… quoth Peter Molyneux in this Guardian piece on AI:
That said, Molyneux doesn’t believe AI can be solely responsible for intense, dynamic emotional experiences; they need to be married with what he calls “smoke and mirrors”.
“You have to define what games developers call AI,” he says, “as opposed to academic AI. There’s actually very little true, academic AI in games. If I go along to universities and talk to professors of AI, they sort of laugh at us and our crude attempts at real-world AI. But my promise has always been, ‘Well, good AI is what you see, not how it works.’ Whether that’s a mixture of true AI and an illusion is neither here nor there, because it’s really about what it brings to the game.”
Steve Grand chips in:
“AI isn’t so much unappreciated as nonexistent,” he says. “Most of what counts as AI in the games industry is actually a bunch of ‘IF/THEN’ statements.
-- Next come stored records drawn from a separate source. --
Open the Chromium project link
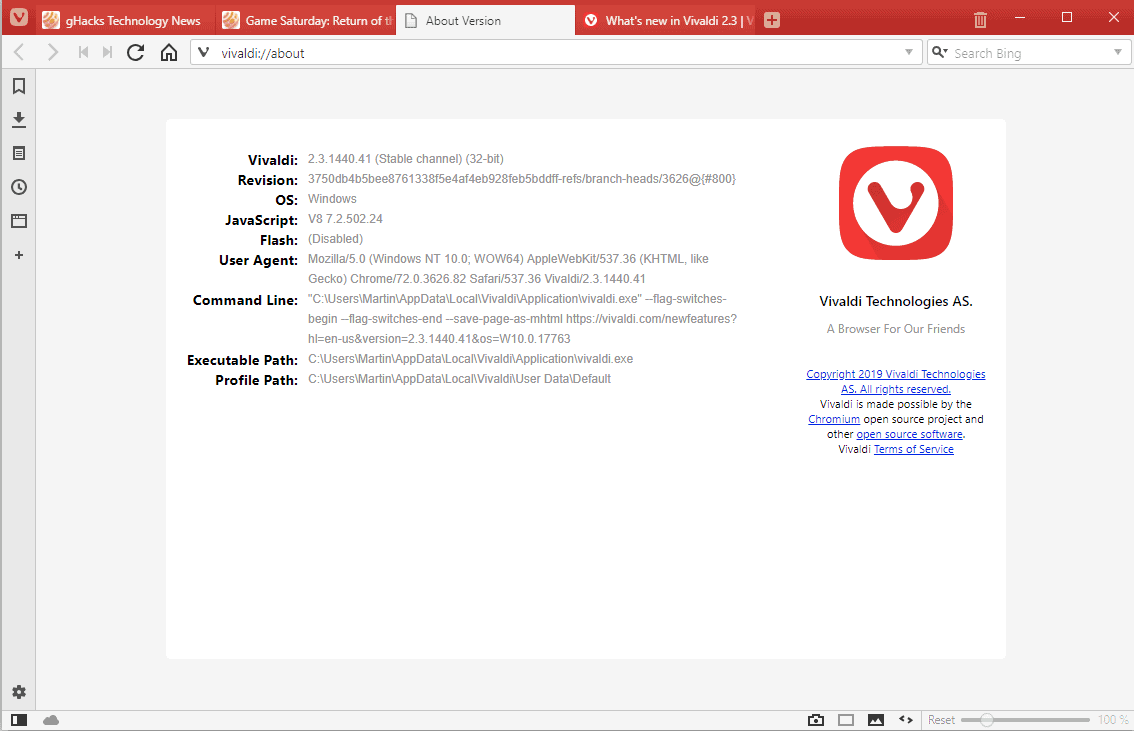Viewport: 1134px width, 731px height. pos(834,418)
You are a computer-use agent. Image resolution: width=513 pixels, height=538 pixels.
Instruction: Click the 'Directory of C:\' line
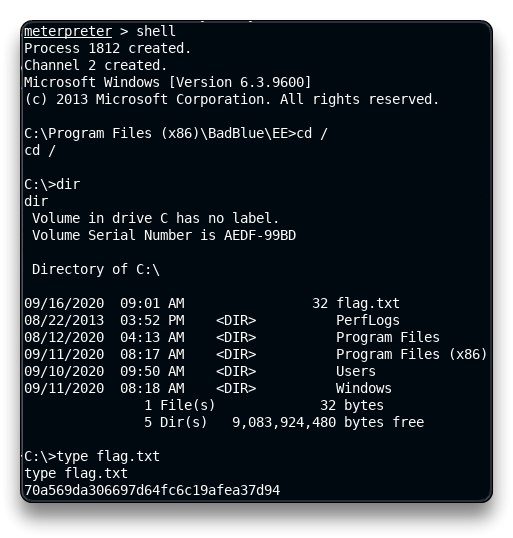click(96, 269)
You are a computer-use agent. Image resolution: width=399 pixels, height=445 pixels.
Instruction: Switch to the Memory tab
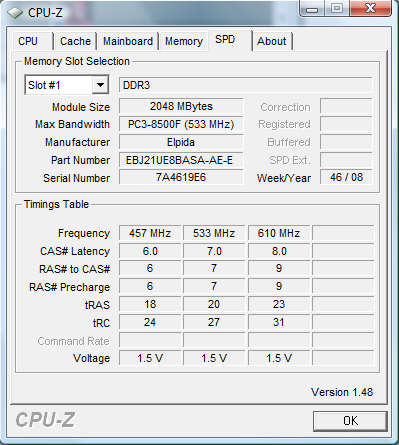pyautogui.click(x=184, y=41)
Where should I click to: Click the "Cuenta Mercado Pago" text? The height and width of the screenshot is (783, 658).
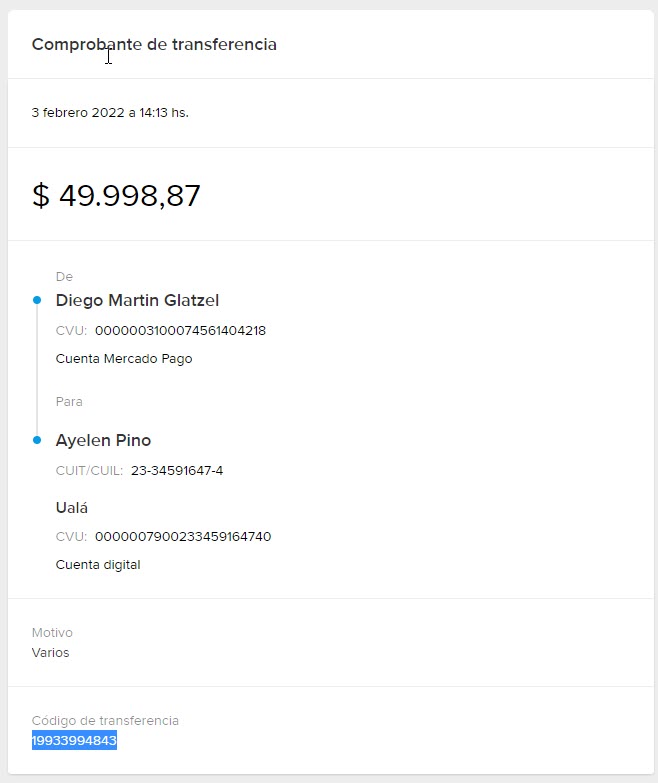click(x=124, y=359)
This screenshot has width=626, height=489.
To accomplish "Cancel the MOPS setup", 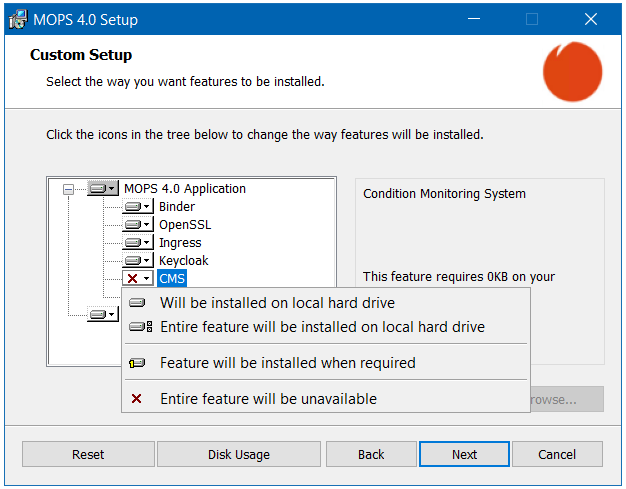I will (557, 454).
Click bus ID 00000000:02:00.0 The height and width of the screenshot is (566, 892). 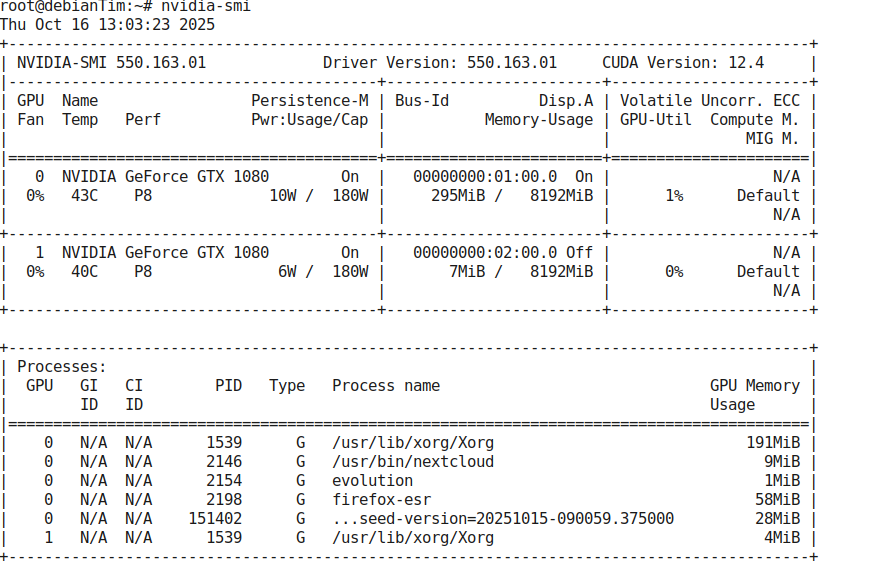[485, 252]
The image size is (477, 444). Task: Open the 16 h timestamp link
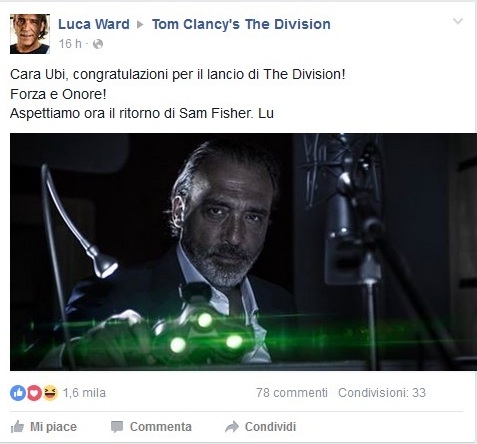pyautogui.click(x=70, y=44)
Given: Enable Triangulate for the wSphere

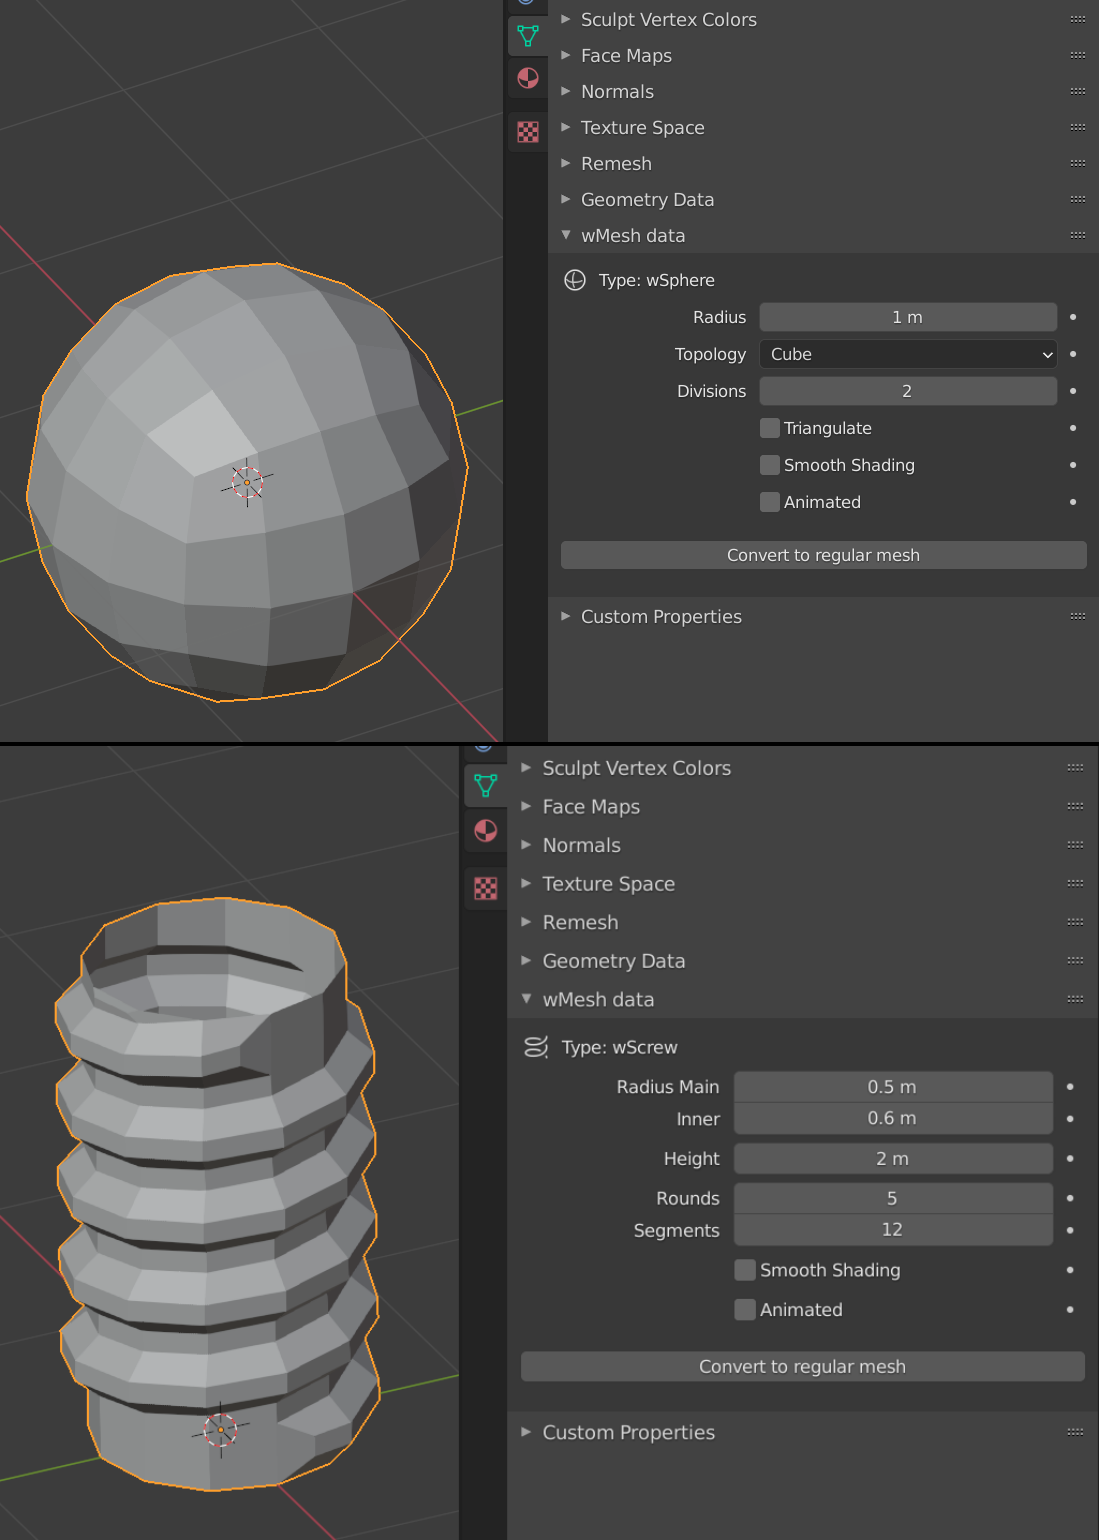Looking at the screenshot, I should pos(769,428).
If a computer character doesn’t learn something for itself then the programmer must have told it what to do, and anything that does exactly what it’s told and nothing else is not intelligent. This is changing, and neural networks and other learning systems are beginning to creep in. But games programmers tend to devalue the phrase ‘artificial intelligence’.
“This is mostly because the importance of AI in computer games is now widely recognised, and hence any attempt to implement it – including Creatures – gets hyped up pretty quickly. As graphics have improved, the behaviour of characters has got more and more embarrassing. When characters looked cartoon-like, any vaguely lifelike behaviour was impressive, but now that characters have fluid movements, realistic textures and complex facial expressions, they tend to engage different circuits in the players’ brains. The better the graphics become, the worse the behaviour looks. So the need for good AI is well-appreciated. The snag is that none of us knows how to make it work yet.”
Emphasis ours. The article is a good snapshot of where game AI is at right now, and many similar points were included in Adam Russel’s Skillset talk on procedural AI last month.